* REQUEST
Pick up the article on high performance computing in the cloud after its last sentence, and keep writing it in the same style.

* SUPPLIED PASSAGE
● ● ● ●
High Performance Computing (HPC) in the Cloud
Guest Editor's Introduction • Dejan Milojicic, HP Labs • September 2012
High performance computing is no longer limited to those who own supercomputers. HPC's democratization has been driven particularly by cloud computing, which has given scientists access to supercomputing-like features at the cost of a few dollars per hour. The four articles I've selected for this month's Computing Now theme highlight some current work in academia and industry, examining key benefits, challenges, and enablers of HPC in the cloud.
Benefits of HPC in the Cloud
Interest in HPC in the cloud has been growing over the past few years. The cloud offers applications a range of benefits, including elasticity, small startup and maintenance costs, and economics of scale. Yet, compared to traditional HPC systems such as supercomputers, some of the cloud's primary benefits for HPC arise from its virtualization flexibility. In contrast to supercomputers' strictly preserved system software, the cloud lets scientists build their own virtual machines and configure them to suit needs and preferences. In general, the cloud is still considered an addition to traditional supercomputers -- a bursting solution for cases in which internal resources are overused, especially for small-scale experiments, testing, and initial research. Clouds are convenient for embarrassingly parallel applications (those that do not communicate very much among partitions), which can scale even on commodity interconnects common to contemporary clouds.
Challenges for HPC in the Cloud
Broader use of HPC in the cloud also presents some key challenges. Primary among them is the lack of high-speed interconnects and noise-free operating systems to enable tightly coupled HPC applications to scale. Today, at best, the cloud offers 10-Gigabit Ethernet, whereas supercomputers commonly use Infiniband and proprietary interconnects. New optimized virtualization models (thin VMs, containers, and so on) are reducing virtualization costs, but they're still not noise free. Other challenges include
- the costing/pricing model, which is still evolving from the traditional supercomputing approach of grants and quotas toward the pay-as-you-go model typical of cloud-based services;
- the submission model, which is evolving from job queuing and reservations toward VM deployment;
- the bringing of data in and out of the cloud, which is costly and results in data lock-in; and
- security, regulatory compliance, and various "-ilities" (performance, availability, business continuity, service-level agreements, and so on).
● ● ● ●
* DATA ROWS

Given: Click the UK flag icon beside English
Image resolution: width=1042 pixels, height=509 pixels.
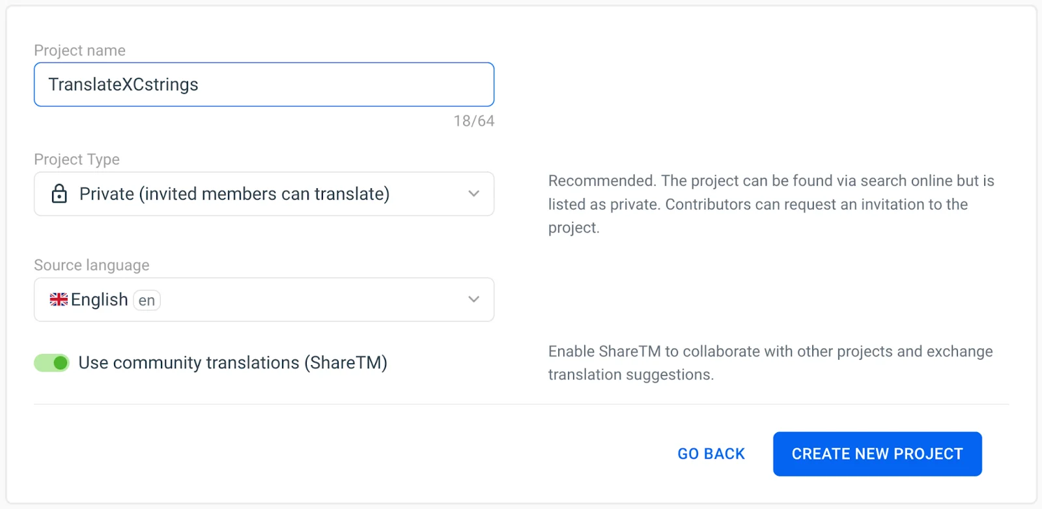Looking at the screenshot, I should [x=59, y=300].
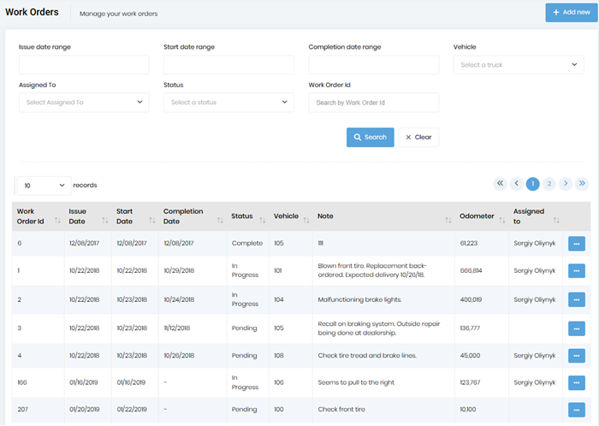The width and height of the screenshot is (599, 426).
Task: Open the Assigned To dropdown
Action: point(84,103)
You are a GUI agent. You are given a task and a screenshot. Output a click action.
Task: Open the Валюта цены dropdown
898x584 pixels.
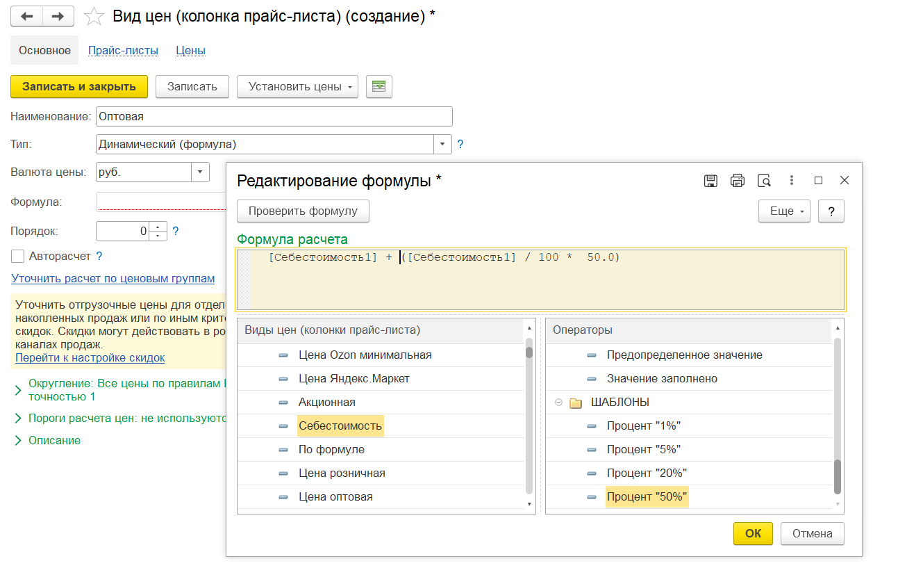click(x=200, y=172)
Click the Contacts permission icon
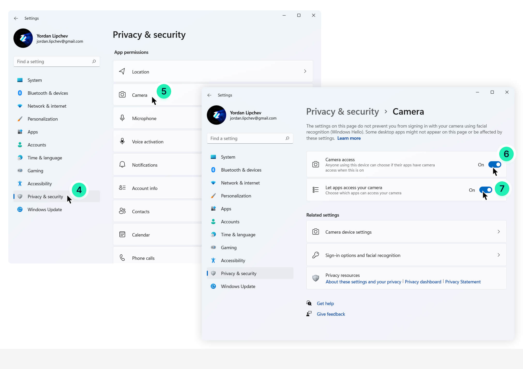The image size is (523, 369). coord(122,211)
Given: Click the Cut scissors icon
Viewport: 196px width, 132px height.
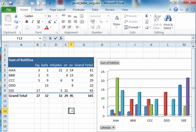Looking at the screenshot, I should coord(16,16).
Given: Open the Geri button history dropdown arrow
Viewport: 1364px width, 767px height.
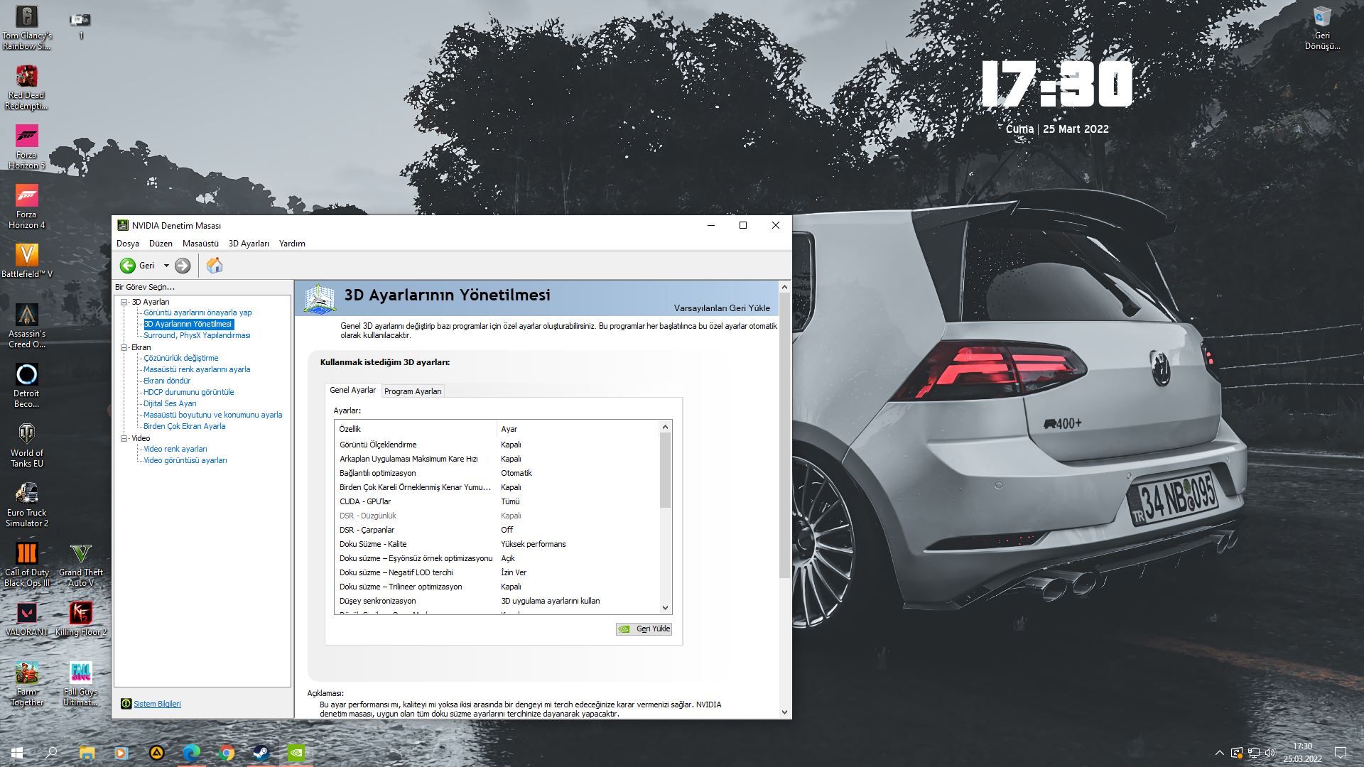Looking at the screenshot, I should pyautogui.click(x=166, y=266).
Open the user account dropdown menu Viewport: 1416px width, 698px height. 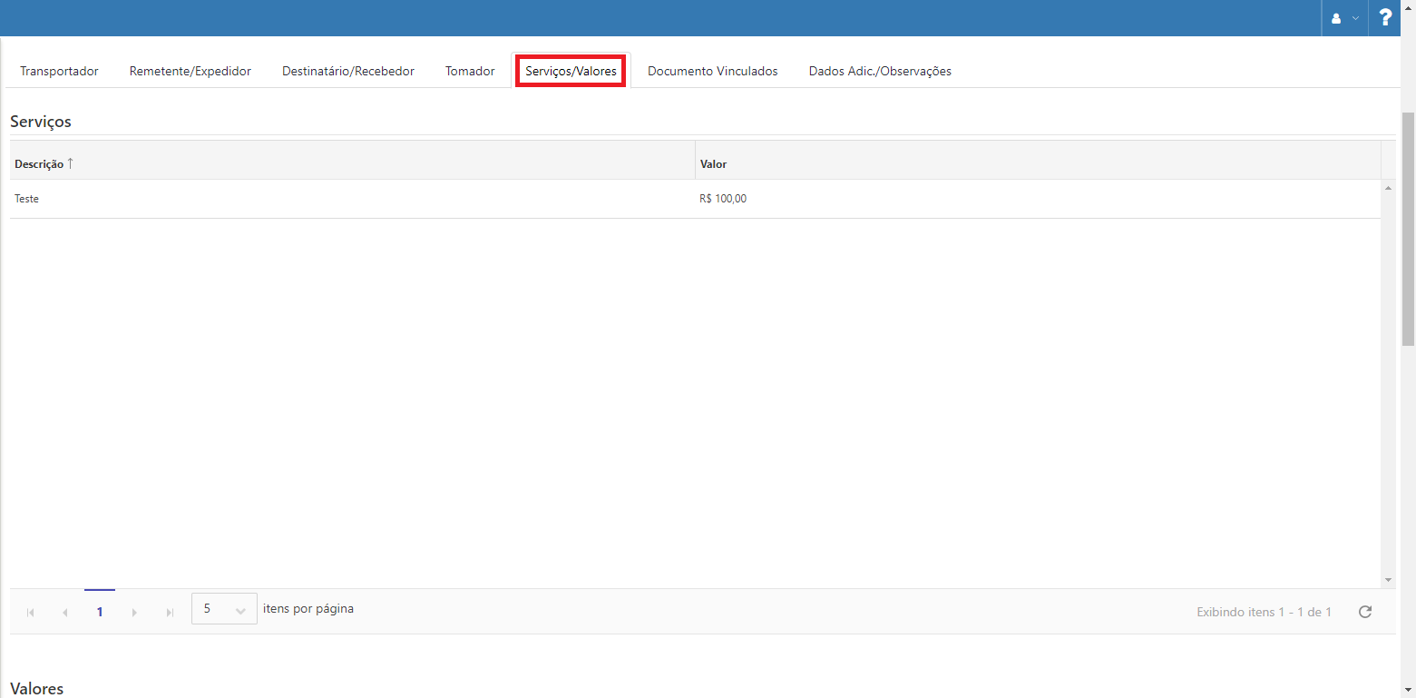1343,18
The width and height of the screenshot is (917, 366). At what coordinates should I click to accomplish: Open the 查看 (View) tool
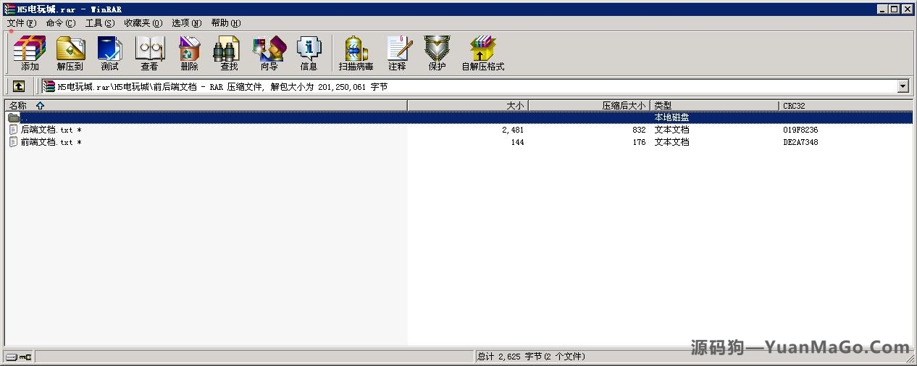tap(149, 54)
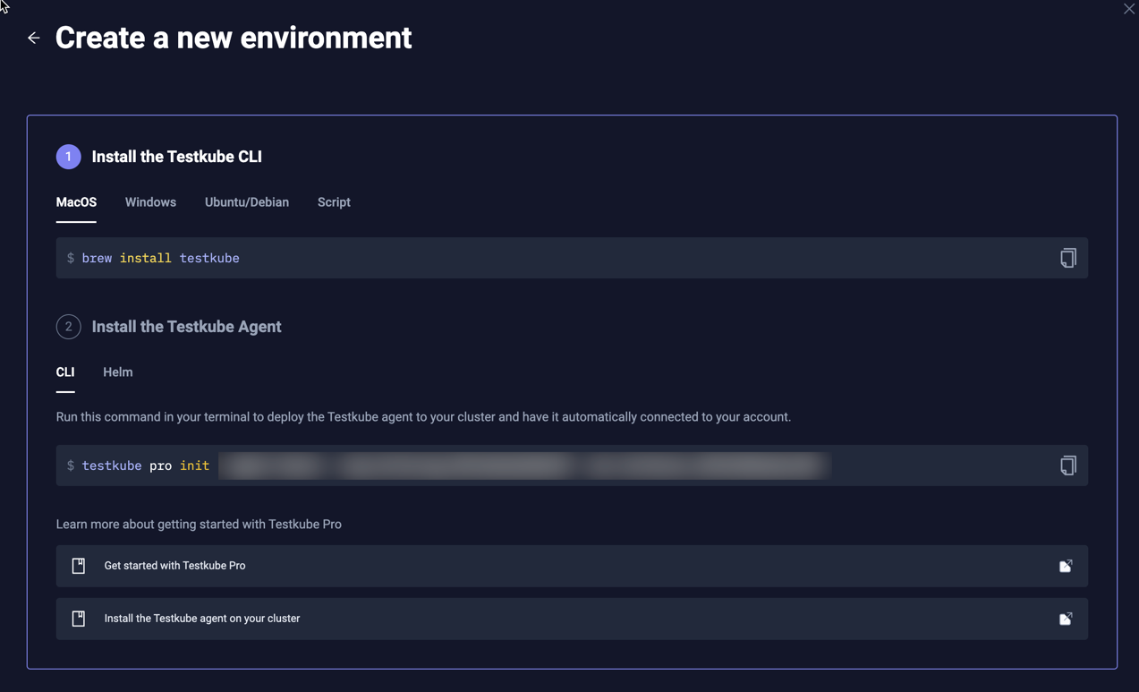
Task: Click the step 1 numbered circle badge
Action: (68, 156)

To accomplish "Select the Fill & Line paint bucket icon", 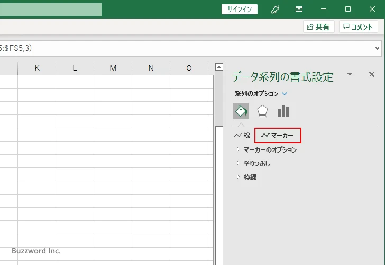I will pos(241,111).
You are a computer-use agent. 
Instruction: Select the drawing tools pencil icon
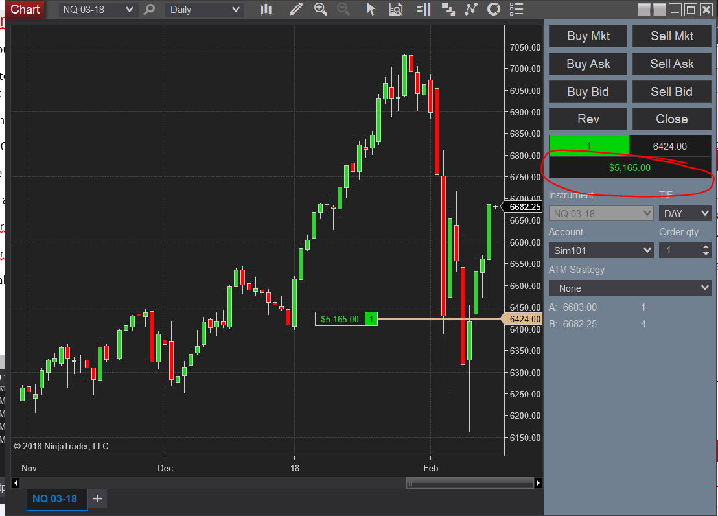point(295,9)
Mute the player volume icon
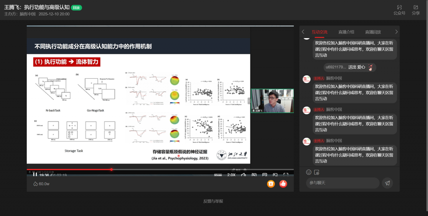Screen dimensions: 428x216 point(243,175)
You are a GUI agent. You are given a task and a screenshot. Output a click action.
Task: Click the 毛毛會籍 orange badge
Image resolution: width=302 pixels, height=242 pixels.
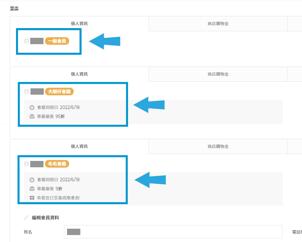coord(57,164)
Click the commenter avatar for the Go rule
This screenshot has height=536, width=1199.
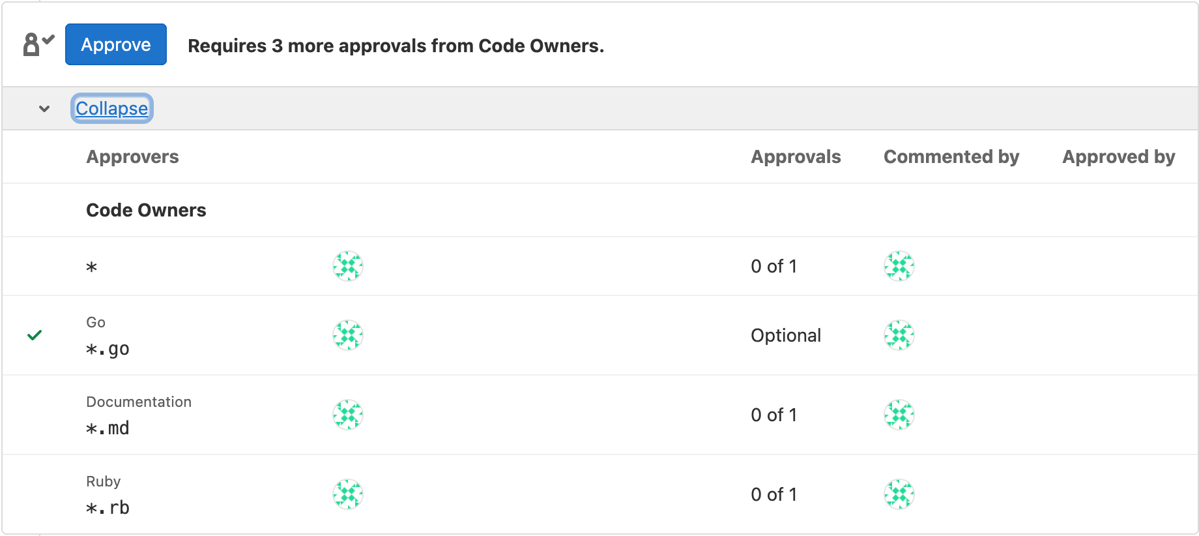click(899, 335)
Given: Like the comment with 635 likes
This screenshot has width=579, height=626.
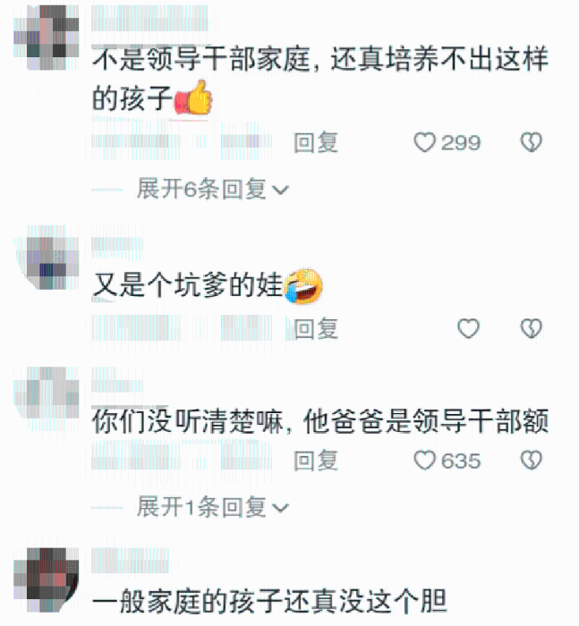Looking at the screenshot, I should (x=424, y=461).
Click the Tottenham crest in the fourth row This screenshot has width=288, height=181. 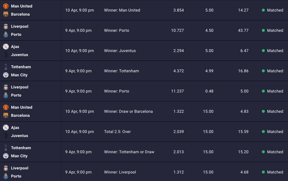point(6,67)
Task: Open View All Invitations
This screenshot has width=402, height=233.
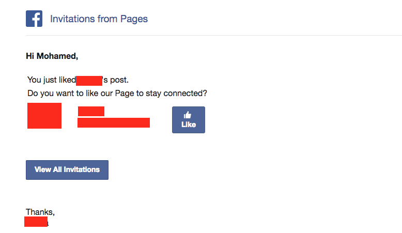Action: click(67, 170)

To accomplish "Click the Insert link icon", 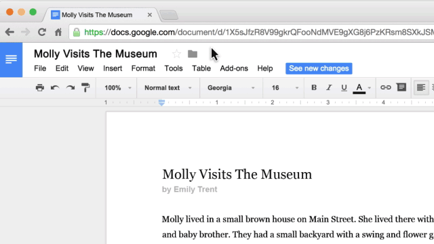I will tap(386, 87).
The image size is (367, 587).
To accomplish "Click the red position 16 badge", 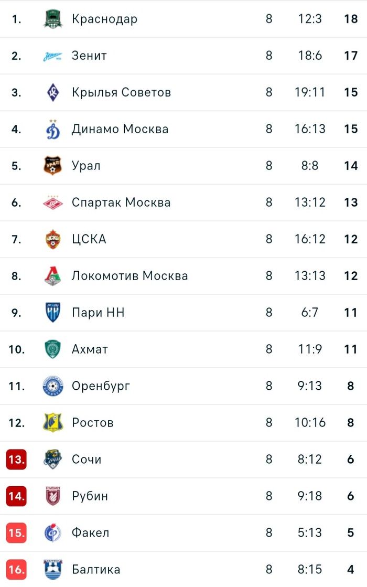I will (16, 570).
● ● ● ●
* REPLY TO THE TASK
Enabling the Future of HPC in the Cloud
The adoption rate of HPC in the cloud remains unclear, but in the long term, several technology developments can directly address the challenges. The first opportunity is in optical networking, which will improve hardware manageability and interconnect performance while also reducing power consumption, and software-defined networks, which will further improve the manageability of cloud networking. Furthermore, developments in nonvolatile memory will improve checkpointing performance and, in the long term, address the data deluge and new programming models leveraging nonvolatility. Both technologies will create disruptive improvements and increase HPC's adoption in the cloud. As the scientific community moves toward exascale computing, the evolution of new asynchronous programming models and an emphasis on redesigning algorithms can make the cloud even more suitable for HPC.
Numerous IEEE Computer Society magazines, transactions, and conferences are publishing articles on cloud computing. For Computing Now's September 2012 theme, I selected four of these articles and provided links to seven others in the IEEE CS Digital Library.
John Rehr and his colleagues conducted some early experiments on the viability of using commercial clouds for scientific computing. In "Scientific Computing in the Cloud," they found that Amazon is suitable for applications that don't require tightly coupled execution (and hence higher-quality interconnects than typically offered in clouds), both for serial execution and scalable parallel execution. Among the major roadblocks they discovered were a lack of convenience in deploying and using the cloud for HPC — including the libraries, 64-bit operating systems, and HPC compilers — and inability to easily deploy different-sized clusters. In general, they call this an "alien" environment for HPC users. The authors go on to demonstrate a set of tools they developed to make the cloud easier to use, including scripts, special-control Amazon Machine Images (AMI) from which the user can launch clusters, security support, front-end support for managing clusters (Elasticfox), and so on. Despite some of the limitations, Rehr and his colleagues found cloud computing to be suitable for executing certain applications of smaller sizes with acceptable performance for limited price.
In "Building a Cloud Computing Platform for New Possibilities," Yousef Khalidi describes the design principles and application model of Microsoft's Azure platform as a service (PaaS). HPC applications present one of the five emerging adoption scenarios for Azure — particularly for use in the financial services, life sciences, and manufacturing industries. Some features that Azure offers in support of HPC are abstracting away hardware notions of the infrastructure as a service (IaaS) and exposing the platform to those who care about the science rather than the computation. In addition, support for different roles, regulatory compliance, availability, scalability, and maintenance (automatic upgrades) also helps facilitate scientists' attempts to develop, execute, and maintain their HPC applications as services.
In "Massively Parallel Fluid Simulations on Amazon's HPC Cloud," Peter Zaspel and Michael Griebel analyze the scaling of a computational fluid dynamics (CFD) simulation on the Amazon cloud. The authors identify acceptable CFD scaling in the range of typical industrial engineering applications, thus showing that clouds are already a competitive, cost-effective alternative to mid-size supercomputers. More specifically, the authors demonstrated good-to-acceptable speed-up with more than 70 percent parallel efficiency for up to 8 CPU instances; for up to 32 instances (256 CPU cores), parallel efficiency was more than 50 percent. They also observed good-to-acceptable strong scaling for up to 4 instances per 8 GPUs and good weak-scaling efficiency (75 percent weak scaling) on 16 GPUs.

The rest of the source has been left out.